投稿者: ハワイ歩き方事務局 更新日:2004年06月01日

ディナーショーやフラダンスにサンセット・クルーズ… ハワイには楽しいアクティビティがいっぱい揃っています。このコーナーでは、家族連れやグループでハワイ旅行を満喫できるアクティビティ情報を随時、ご紹介しています。

ハワイズ・プランテーション・ビレッジ

Hawaii’s Plantation Village



20世紀初期のハワイへ誘う「タイムトンネル」(上)、中国人会議所(下)

提供資料 ::
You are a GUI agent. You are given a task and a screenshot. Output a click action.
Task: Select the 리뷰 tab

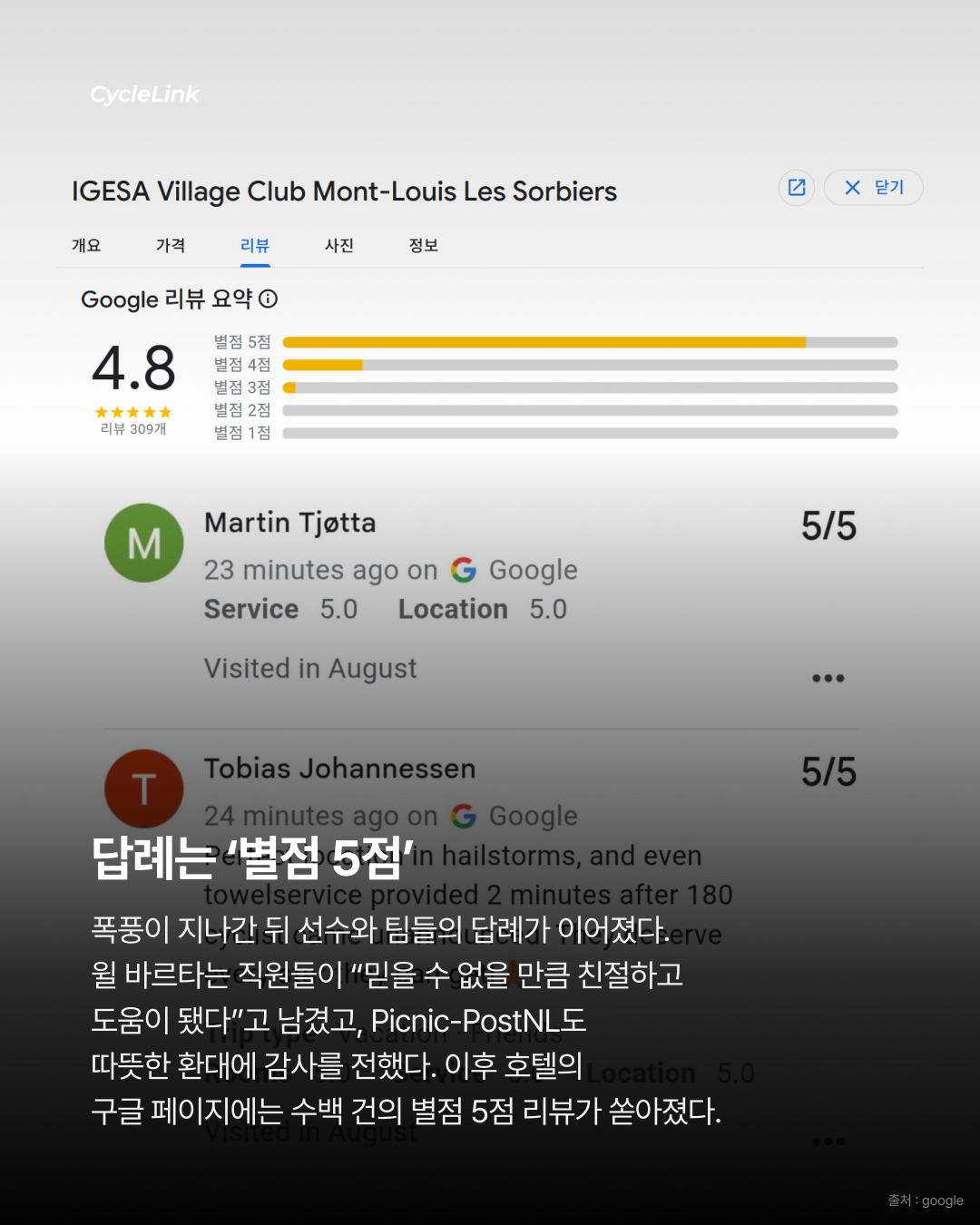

作業内容 ::
**1.** ハワイのアクティビティ紹介文から、「投稿者: ハワイ歩き方事務局 更新日:2004年06月01日」で始まり「20世紀初期のハワイへ誘う「タイムトンネル」(上)、中国人会議所(下)」まで続く部分を、一字一句変えずに返してください。
**2.** ハワイのアクティビティ紹介文の続きを、最後の文の後から書き足してください。

解答一覧 ::
**1.**
投稿者: ハワイ歩き方事務局 更新日:2004年06月01日

ディナーショーやフラダンスにサンセット・クルーズ… ハワイには楽しいアクティビティがいっぱい揃っています。このコーナーでは、家族連れやグループでハワイ旅行を満喫できるアクティビティ情報を随時、ご紹介しています。

ハワイズ・プランテーション・ビレッジ

Hawaii’s Plantation Village



20世紀初期のハワイへ誘う「タイムトンネル」(上)、中国人会議所(下)

**2.**
ホントにあったタイムトンネル
SF映画や小説に登場する「タイムトンネル」。「ポッカリと口を開けた暗いトンネルを通り抜けると、そこには異次元空間が広がっていて…」。そんなスリリングなストーリーにワクワクしながら、話に夢中になってしまったことが、誰でも一度や二度はあるはずですよね。が、いつの間にか、「実際には、そんなエキサイティングな空間なんて、あるわけないしね…」と、現実に引き戻されてしまうもの。ところが、「あったんです」。そんな不思議なトンネルが。その名も、まさしく「タイムトンネル」。くぐり抜けると、そこはなんと20世紀初期のハワイ。古びた長屋が軒を連ね、耳を澄ませば、蒸気笛さえ聞こえてきそうな、この不思議な空間を、折角ハワイに来たなら見逃さないでくださいね。



ポルトガル人の家にはパンを焼く釜戸(上)、各建物の側には祖国ゆかりのフルーツや木の実(下)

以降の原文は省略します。